RE: Theoretical physics shows "irreducible complexity" arguments invalid.
May 9, 2014 at 12:30 pm
(May 9, 2014 at 12:13 pm)Rampant.A.I. Wrote: Perhaps I'm misunderstanding something about chance, but what's the difference between a statistically extremely unlikely event happening and the possibility of such events being observed?
It's still a statistical probability, and no further reason would be required, other than for personal incredulity: Not unlike the possibility of life arising from inert matter.
No matter how remote, the possibility existed, and if life did arise in such a way, the remoteness of the probability has no bearing on the event having or have not occurred.

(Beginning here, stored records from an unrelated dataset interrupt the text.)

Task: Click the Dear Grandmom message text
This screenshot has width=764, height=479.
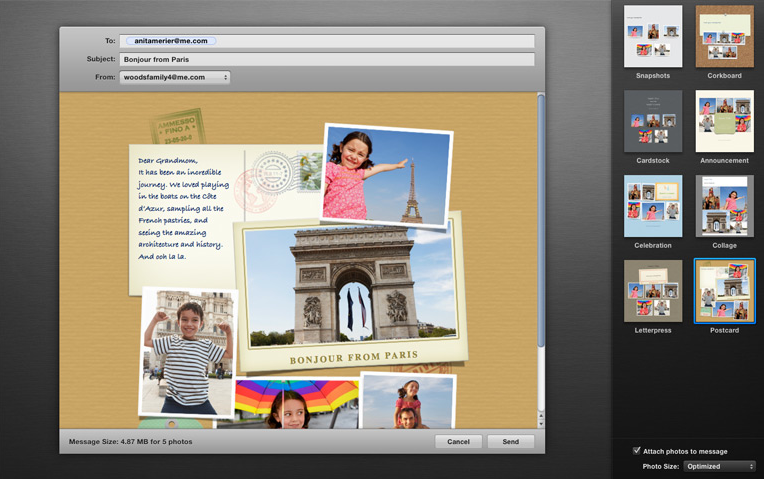Action: click(x=184, y=208)
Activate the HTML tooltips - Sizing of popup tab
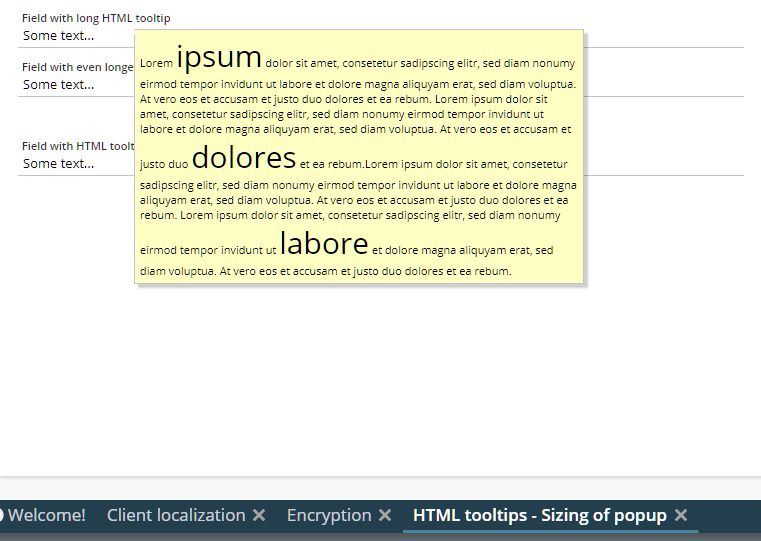761x541 pixels. (539, 515)
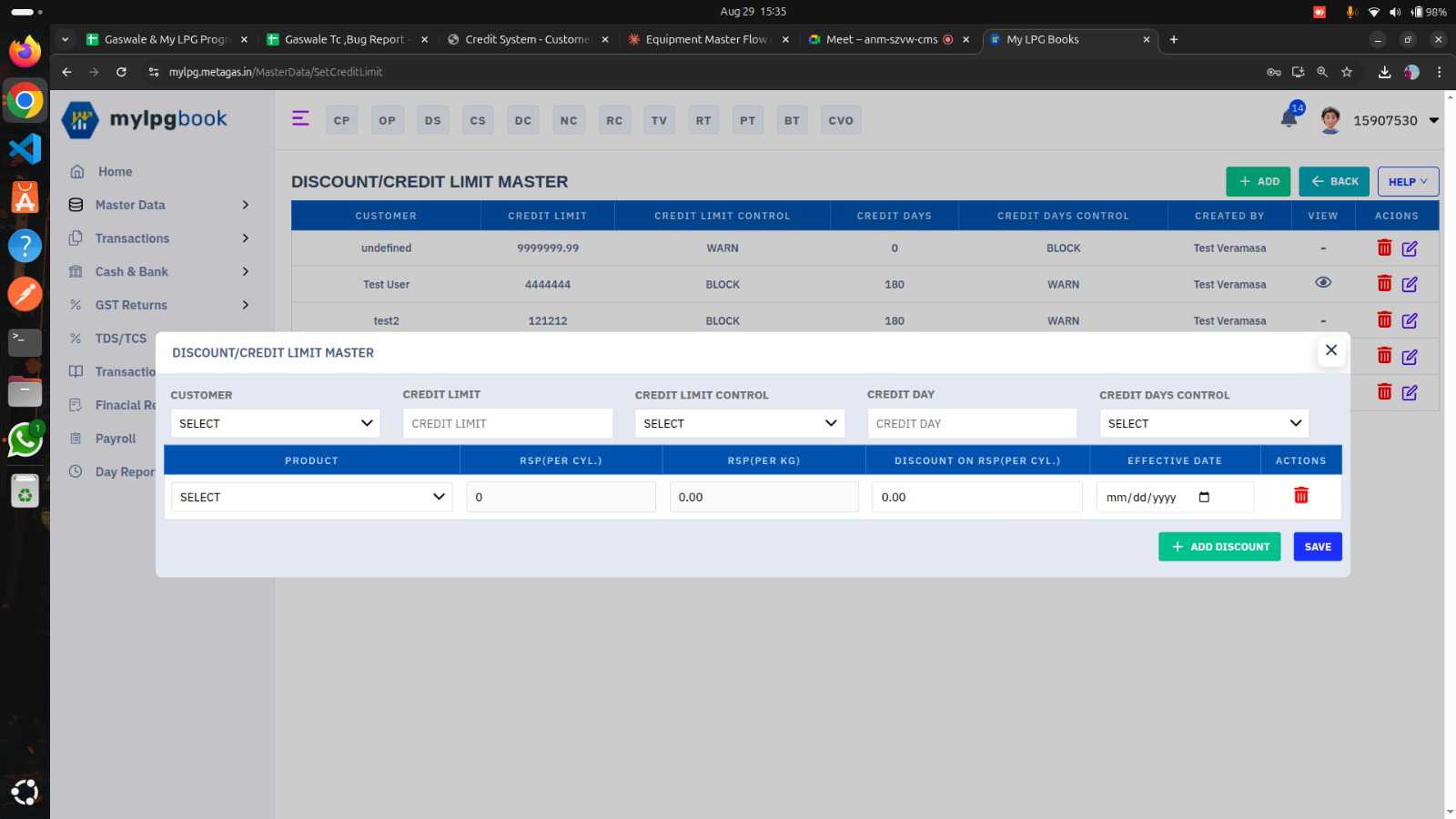Open the DS shortcut in toolbar

tap(432, 120)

From the perspective of probability, the unlikeliness of an occurrence doesn't lead to a conclusion that it was impossible that it occurred. However, as a matter of science, when improbable events occur, and particularly if they repeatedly occur more frequently than chance would seem to indicate, there is reason to suspect that an unknown mechanism is altering the probabilities in unknown ways. Whatever that mechanism, finding it would provide a better explanation of events than simply that it "just happened." In one sense, natural laws are such explanations of improbable events. Before Newton's laws of gravity, it was known that the planets traveled in elliptical orbits, but not why. Not knowing the classical laws of gravity, it seems improbable that all the planets would adopt elliptical orbits "just by chance." So Newton went looking for the explanation for this improbable pattern of orbits. His law of gravity explained the improbability.